#### [Given request]
Convert every line of the data below into a Markdown table with the columns "Row" and "Line", numbering each row and leaving out blank lines.

#### [Supplied records]
+--
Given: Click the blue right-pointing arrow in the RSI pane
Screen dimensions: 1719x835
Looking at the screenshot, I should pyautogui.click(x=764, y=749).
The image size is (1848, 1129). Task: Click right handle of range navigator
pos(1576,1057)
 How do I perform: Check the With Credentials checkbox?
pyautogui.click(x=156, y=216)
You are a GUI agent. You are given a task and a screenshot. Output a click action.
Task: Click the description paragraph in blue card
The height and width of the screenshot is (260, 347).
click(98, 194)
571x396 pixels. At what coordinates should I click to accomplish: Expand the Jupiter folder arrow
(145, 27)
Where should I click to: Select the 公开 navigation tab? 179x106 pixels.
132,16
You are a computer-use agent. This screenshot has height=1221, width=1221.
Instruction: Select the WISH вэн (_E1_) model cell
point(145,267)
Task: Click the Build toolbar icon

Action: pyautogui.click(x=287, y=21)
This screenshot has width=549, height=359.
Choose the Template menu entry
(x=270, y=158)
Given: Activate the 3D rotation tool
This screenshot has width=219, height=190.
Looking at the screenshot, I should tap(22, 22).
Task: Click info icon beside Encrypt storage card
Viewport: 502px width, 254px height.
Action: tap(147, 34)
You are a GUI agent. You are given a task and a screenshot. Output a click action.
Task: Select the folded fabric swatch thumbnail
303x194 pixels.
+--
#### [Solution for this exercise]
| Row | Line |
|---|---|
| 1 | Given: Click the blue right-pointing arrow in the RSI pane |
| 2 | Screen dimensions: 1719x835 |
| 3 | Looking at the screenshot, I should pyautogui.click(x=764, y=749). |
| 4 | The image size is (1848, 1129). Task: Click right handle of range navigator |
| 5 | pos(1576,1057) |
| 6 |  How do I perform: Check the With Credentials checkbox? |
| 7 | pyautogui.click(x=156, y=216) |
| 8 | You are a GUI agent. You are given a task and a screenshot. Output a click action. |
| 9 | Task: Click the description paragraph in blue card |
| 10 | The height and width of the screenshot is (260, 347). |
| 11 | click(98, 194) |
| 12 | 571x396 pixels. At what coordinates should I click to accomplish: Expand the Jupiter folder arrow |
| 13 | (145, 27) |
| 14 | Where should I click to: Select the 公开 navigation tab? 179x106 pixels. |
| 15 | 132,16 |
| 16 | You are a computer-use agent. This screenshot has height=1221, width=1221. |
| 17 | Instruction: Select the WISH вэн (_E1_) model cell |
| 18 | point(145,267) |
| 19 | Task: Click the Build toolbar icon |
| 20 | Action: pyautogui.click(x=287, y=21) |
| 21 | This screenshot has width=549, height=359. |
| 22 | Choose the Template menu entry |
| 23 | (x=270, y=158) |
| 24 | Given: Activate the 3D rotation tool |
| 25 | This screenshot has width=219, height=190. |
| 26 | Looking at the screenshot, I should tap(22, 22). |
| 27 | Task: Click info icon beside Encrypt storage card |
| 28 | Viewport: 502px width, 254px height. |
| 29 | Action: tap(147, 34) |
| 30 | You are a GUI agent. You are given a task and a screenshot. Output a click action. |
| 31 | Task: Select the folded fabric swatch thumbnail |
| 32 | 303x194 pixels. |